§ DIRECTIONS: Search the data for the string "Disk" and gather each line it is in.
=== Begin Enclosure ===
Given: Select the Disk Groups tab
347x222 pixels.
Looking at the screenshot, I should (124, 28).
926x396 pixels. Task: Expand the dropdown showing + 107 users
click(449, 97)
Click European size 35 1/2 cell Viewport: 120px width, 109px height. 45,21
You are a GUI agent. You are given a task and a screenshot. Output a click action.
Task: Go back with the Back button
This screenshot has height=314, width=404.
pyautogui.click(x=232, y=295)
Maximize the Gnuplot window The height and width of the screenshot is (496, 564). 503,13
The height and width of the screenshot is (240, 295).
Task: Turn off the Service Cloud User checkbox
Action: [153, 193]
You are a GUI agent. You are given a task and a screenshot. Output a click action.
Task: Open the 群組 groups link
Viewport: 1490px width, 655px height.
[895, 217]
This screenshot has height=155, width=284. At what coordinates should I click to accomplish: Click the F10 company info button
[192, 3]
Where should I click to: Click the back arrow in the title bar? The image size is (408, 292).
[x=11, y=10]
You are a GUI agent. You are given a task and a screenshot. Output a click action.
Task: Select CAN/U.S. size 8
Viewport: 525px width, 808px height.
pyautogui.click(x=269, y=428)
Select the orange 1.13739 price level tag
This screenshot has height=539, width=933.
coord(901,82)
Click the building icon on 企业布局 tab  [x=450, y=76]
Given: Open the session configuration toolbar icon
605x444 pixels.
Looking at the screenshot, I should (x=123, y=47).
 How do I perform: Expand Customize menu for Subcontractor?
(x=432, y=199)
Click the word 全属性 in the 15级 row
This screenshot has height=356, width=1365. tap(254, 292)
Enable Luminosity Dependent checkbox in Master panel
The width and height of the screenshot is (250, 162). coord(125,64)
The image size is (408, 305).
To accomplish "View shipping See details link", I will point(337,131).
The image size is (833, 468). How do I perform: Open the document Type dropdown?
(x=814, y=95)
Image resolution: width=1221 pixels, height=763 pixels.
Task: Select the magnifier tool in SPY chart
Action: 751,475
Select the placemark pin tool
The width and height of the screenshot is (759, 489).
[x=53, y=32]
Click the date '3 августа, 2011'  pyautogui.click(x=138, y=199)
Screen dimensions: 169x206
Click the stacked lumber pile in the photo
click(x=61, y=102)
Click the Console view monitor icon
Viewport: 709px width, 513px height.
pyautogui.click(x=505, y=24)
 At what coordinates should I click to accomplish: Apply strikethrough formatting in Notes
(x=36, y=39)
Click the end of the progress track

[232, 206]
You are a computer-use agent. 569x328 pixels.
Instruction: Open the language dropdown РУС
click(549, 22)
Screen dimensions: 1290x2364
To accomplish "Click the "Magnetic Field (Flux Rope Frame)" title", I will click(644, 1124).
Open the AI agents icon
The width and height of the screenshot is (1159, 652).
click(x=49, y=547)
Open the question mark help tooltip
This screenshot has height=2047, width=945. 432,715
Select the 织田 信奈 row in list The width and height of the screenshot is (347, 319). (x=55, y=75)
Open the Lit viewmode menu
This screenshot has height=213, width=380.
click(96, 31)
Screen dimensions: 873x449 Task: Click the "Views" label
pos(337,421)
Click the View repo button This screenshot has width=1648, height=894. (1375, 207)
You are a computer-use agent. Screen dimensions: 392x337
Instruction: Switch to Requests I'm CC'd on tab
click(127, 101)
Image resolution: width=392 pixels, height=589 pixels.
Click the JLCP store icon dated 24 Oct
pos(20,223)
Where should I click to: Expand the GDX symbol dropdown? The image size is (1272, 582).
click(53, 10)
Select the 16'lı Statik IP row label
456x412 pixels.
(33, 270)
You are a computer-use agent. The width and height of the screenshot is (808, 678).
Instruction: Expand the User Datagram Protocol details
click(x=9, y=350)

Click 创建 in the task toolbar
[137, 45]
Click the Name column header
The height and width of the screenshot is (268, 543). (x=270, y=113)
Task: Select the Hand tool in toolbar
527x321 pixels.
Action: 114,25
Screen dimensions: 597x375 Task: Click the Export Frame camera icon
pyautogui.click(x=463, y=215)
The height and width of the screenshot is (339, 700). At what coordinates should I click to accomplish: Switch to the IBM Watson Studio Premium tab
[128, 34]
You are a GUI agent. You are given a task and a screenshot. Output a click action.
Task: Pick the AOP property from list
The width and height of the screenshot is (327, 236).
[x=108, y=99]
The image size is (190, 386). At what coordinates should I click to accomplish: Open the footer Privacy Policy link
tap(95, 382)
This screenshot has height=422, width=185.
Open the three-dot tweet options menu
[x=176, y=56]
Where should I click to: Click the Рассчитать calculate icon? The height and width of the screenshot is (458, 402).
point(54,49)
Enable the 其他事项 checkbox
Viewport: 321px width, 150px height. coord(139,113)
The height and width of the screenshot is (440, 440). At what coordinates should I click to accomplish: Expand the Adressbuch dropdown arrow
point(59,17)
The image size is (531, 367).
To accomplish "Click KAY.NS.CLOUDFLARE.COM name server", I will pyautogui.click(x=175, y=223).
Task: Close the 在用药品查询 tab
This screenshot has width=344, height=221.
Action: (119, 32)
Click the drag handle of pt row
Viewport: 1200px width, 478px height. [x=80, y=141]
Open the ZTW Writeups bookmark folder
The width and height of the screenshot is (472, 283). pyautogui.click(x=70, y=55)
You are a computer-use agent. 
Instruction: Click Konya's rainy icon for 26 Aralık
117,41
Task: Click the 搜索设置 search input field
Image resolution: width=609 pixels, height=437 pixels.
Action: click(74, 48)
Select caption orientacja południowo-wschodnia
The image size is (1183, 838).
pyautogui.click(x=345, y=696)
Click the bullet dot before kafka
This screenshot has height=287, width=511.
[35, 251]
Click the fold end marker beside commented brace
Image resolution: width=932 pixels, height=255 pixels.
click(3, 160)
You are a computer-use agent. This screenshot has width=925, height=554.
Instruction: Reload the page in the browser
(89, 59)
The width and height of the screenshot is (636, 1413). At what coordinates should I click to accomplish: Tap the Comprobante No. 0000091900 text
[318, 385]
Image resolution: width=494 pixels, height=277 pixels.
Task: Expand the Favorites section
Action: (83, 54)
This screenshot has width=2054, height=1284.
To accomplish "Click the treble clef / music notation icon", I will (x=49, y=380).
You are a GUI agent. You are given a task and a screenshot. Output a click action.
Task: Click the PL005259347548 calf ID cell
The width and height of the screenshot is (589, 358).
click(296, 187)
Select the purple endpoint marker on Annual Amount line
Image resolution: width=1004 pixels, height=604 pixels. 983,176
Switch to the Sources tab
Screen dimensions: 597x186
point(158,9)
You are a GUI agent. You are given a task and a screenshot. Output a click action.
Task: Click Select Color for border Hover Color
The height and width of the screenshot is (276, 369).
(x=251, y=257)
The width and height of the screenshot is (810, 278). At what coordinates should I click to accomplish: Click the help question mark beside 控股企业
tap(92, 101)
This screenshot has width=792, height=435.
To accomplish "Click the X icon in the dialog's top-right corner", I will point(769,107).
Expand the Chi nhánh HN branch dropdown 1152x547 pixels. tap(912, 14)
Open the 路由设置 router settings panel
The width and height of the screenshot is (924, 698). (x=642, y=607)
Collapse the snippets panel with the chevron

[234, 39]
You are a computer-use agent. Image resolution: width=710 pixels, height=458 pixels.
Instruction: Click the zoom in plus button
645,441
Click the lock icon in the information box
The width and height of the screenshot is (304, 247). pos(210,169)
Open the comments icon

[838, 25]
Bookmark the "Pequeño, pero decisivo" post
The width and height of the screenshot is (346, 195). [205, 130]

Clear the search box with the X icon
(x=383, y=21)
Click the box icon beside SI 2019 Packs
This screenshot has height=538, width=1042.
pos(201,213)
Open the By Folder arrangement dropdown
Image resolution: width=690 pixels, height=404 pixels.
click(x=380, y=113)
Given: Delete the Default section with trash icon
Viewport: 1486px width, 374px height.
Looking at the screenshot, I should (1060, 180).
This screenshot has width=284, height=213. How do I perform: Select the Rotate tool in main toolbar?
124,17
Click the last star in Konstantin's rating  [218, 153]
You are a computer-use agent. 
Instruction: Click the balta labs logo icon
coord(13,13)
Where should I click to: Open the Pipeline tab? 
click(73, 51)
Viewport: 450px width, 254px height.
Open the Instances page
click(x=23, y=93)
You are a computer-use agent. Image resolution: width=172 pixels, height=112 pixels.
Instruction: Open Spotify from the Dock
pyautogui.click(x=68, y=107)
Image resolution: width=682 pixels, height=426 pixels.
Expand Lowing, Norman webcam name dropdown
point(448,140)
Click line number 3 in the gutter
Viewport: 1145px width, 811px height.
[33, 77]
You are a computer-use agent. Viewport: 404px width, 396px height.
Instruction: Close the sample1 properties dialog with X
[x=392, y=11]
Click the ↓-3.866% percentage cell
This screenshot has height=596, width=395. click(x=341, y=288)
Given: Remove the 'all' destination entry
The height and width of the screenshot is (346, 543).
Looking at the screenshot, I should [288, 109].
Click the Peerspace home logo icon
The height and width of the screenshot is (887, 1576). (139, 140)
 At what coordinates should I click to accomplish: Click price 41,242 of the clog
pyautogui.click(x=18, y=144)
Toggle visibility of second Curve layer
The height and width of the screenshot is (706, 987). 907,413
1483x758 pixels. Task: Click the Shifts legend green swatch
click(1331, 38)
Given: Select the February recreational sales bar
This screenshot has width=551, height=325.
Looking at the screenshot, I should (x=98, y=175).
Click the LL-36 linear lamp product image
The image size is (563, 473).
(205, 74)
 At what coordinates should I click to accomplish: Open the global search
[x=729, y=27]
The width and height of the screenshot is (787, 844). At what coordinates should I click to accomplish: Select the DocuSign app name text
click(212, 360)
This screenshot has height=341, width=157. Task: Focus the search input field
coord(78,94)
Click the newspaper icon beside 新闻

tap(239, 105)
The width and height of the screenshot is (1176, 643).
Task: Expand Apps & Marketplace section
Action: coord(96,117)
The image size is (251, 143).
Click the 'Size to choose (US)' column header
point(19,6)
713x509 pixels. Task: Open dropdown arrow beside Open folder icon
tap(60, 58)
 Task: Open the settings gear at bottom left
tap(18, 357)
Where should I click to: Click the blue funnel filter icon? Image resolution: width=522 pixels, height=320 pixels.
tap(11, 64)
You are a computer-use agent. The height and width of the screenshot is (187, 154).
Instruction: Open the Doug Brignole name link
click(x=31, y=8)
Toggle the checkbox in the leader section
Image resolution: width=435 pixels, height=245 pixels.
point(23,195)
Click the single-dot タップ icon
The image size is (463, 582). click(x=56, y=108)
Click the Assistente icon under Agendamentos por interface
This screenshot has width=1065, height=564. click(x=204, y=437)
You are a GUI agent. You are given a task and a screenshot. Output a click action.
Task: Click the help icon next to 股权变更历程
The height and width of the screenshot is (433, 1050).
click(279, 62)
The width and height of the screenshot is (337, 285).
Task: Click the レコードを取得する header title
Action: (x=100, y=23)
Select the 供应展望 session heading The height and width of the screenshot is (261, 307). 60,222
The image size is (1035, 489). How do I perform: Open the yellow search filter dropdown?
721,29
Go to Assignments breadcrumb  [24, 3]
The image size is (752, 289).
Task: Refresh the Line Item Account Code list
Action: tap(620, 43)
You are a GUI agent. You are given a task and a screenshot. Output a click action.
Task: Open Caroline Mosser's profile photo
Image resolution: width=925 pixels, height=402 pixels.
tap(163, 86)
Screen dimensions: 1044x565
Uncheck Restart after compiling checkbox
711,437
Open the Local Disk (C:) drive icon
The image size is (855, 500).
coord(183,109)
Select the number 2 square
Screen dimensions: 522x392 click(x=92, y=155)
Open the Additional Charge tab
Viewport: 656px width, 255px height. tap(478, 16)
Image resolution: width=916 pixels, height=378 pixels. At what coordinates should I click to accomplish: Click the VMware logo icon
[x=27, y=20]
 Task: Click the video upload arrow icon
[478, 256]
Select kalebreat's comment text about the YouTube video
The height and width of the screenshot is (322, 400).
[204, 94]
=== End Enclosure ===
§ OUTPUT:
Given: Select the Disk Groups tab
Open the Local Disk (C:) drive icon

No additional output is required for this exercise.